Simulation batch-processing with Snakemake

Snakemake is a Python-based tool originating from bioinformatics, which allows to create reproducible and scalable data analyses workflows. Here, Snakemake is used to facilitate the batch-processing of a collection of Computational Fluid Dynamics (CFD) simulation setups by leveraging three of its main strengths:

Portability: The integration of Apptainer/ Singularity/ Docker allows to provide the simulation software and all other software dependencies in the form of a container image.
Scalability: For single- and multicore execution on workstations and computer clusters only the total number of cores to be used or jobs to be submitted in parallel has to be specified.
Reporting: HTML reports containing plots from all simulations can be generated for sharing results with collaborators.

Furthermore, the workflow described here introduces an efficient way to conduct

Parameter studies by means of case templating, eliminating the need for maintaining multiple parameterized sub-versions of a simulation case.

Prerequisites

Installation

Note that a standalone installation of Snakemake will not work. The system described here depends on an installation of the multiphasepy package. You can obtain it from PYPI. Installing the package automatically installs the correct minimum version of Snakemake together with a plugin for execution on High Performance Computer (HPC) clusters. Please refer to the installation guideline for further details.

Case collection structure requirements

It is recommended that all simulation setups are located in a cases subdirectory.

|--- cases                       # subdirectory containing simulation setups
|   |--- someSetup
|   |--- anotherSetup
|   |--- subdirectory
|       |--- yetAnotherSetup

If the case collection is already configured to run as a workflow, you should see the following files:

|--- profiles                    # Define how to run the workflow (PC/HPC),
|   |--- default
|   |   |--- config.yaml         # Container selection, Snakemake settings, etc.
|   |--- slurm
|       |--- config.yaml         # Partition, walltime, etc.
|--- workflow                    # Internal scripts for running the workflow
|--- workflow.yml                # List of cases to run

If this is not the case, the workflow system first needs to be enabled using the command line utility mpyworkflow.

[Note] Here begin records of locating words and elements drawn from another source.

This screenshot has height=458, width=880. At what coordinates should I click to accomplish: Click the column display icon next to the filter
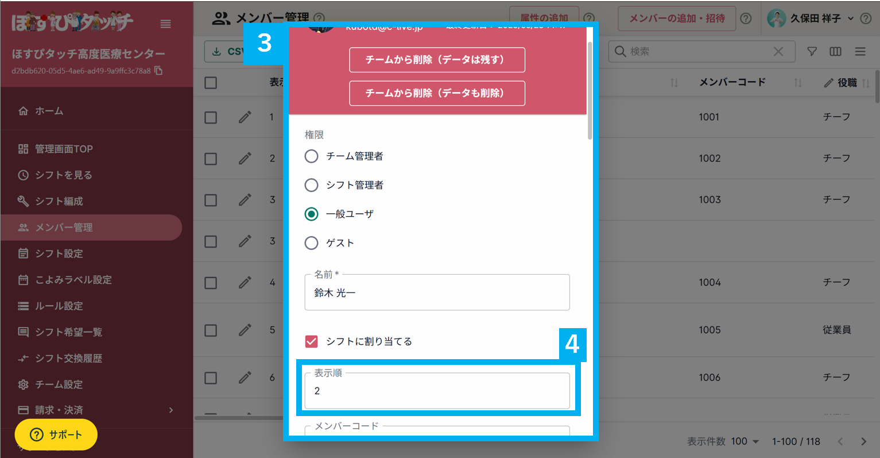point(835,51)
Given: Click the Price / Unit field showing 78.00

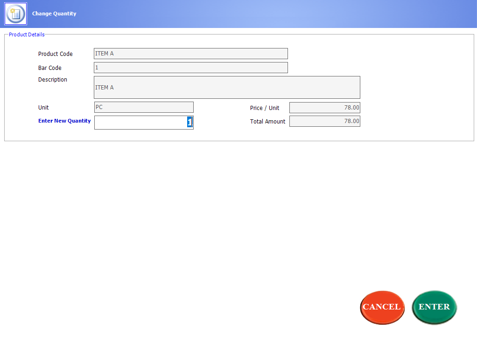Looking at the screenshot, I should click(324, 107).
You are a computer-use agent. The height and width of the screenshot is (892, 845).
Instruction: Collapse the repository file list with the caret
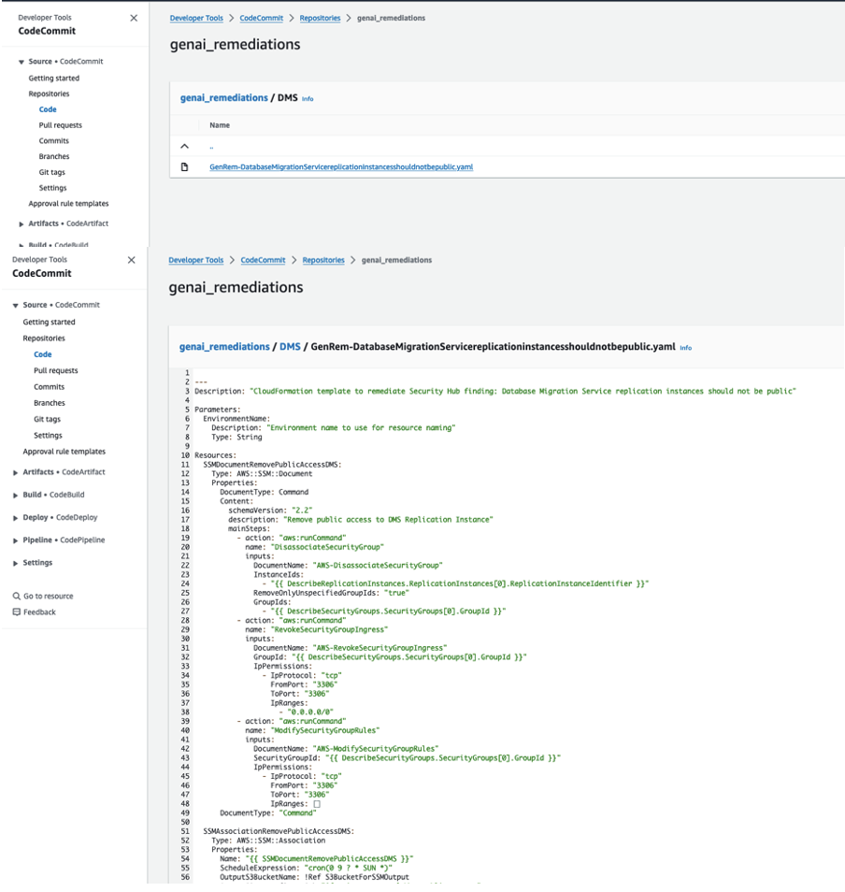click(185, 146)
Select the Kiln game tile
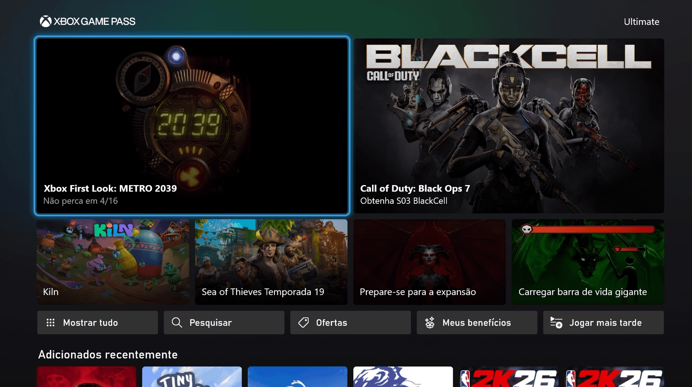The image size is (692, 387). [x=113, y=262]
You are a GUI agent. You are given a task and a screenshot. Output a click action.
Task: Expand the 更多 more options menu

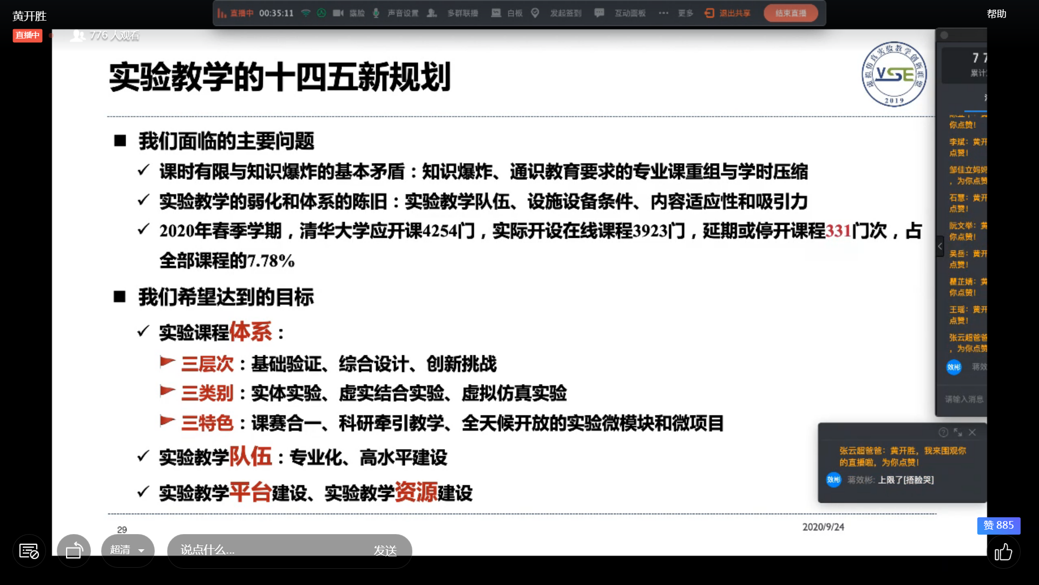(676, 13)
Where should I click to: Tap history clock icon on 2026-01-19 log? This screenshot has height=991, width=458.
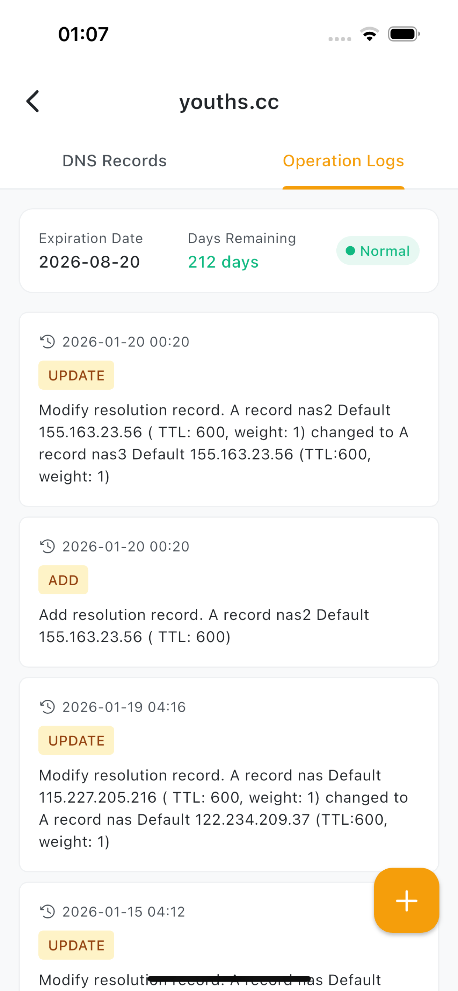pos(48,707)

Simulation setup structure requirements

The purpose of the workflow is to enable convenient batch-processing of a larger collection of simulation setups. For the workflow to function, the individual setups must feature an executable script that contains all commands for

running a case, Allrun, i.e. pre-processing, solution and post- processing

While not mandatory, it is advisable to also provide scripts for

cleaning a case, Allclean, i.e. for resetting the case to its original state
updating reference solutions, Allupdate, which must copy the new results to the validation/reference directory at the level of the case
validating results, Allvalidate, i.e. comparing results against reference solutions

which allows to develop the case collection into a validation database.

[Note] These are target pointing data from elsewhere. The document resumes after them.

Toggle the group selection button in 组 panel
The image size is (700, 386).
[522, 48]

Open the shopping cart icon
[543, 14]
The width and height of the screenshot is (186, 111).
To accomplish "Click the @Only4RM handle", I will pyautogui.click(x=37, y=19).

Another requirement is that all PNG files created during post-processing are stored in a case-level directory called postProcessing/report, from which Snakemake will gather images/plots for the report. Plotting scripts must be written accordingly. This directory is generated automatically for each case when running the workflow.

Regular setups

Regular setups are setups that do not require further parameterization and can run stand-alone also outside of the workflow using the corresponding Allrun script.

Template setups

To allow efficient parameter studies, cases may also be provided in the form of templates, featuring a top-level caseParameterTable.ecsv file in the Astropy ECSV format that lists all case variations with the corresponding parameters and their units, e.g.

# %ECSV 0.9
# ---
# datatype:
# - {name: case, datatype: string}
# - {name: floatParam, unit: kg*m / s^2, datatype: float64}
# - {name: intParam, unit: Pa, datatype: int16}
# - {name: stringParam, datatype: string}
case   floatParam  intParam stringParam
case1  1.0         1        one
case2  2.0         2        two

Any ASCII file provided with a setup can then be converted into a template by adding the ending .jinja to it and filling it with placeholders for the parameters rather than actual values. For using this system in combination with the OpenFOAM Foundation Software, it is recommended to add a top-level caseParameterDict.jinja file in the well-known dictionary format:

FoamFile
{
    format      ascii;
    class       dictionary;
    object      caseParameterDict;
}
// * * * * * * * * * * * * * * * * * * * * * * * * * * * * * * * * * * * * * //

case        {{case}};

floatParam  {{floatParam}};
intParam    {{intParam}};
stringParam {{stringParam}};

// ************************************************************************* //

By using slash syntax, the values from this dictionary can be picked up in any subdictionary of the case, e.g.

FoamFile
{
    format      ascii;
    class       dictionary;
    object      caseParameterDict;
}
// * * * * * * * * * * * * * * * * * * * * * * * * * * * * * * * * * * * * * //

floatParam  ${${FOAM_CASE}/caseParameterDict!floatParam};
intParam    ${${FOAM_CASE}/caseParameterDict!intParam};
stringParam ${${FOAM_CASE}/caseParameterDict!stringParam};

// ************************************************************************* //

When executing the workflow, files with the ending .jinja will be rendered according to the cases selected from the caseParameterTable.ecsv. The .jinja ending is eliminated in that process. Copier is used in the background as template rendering engine.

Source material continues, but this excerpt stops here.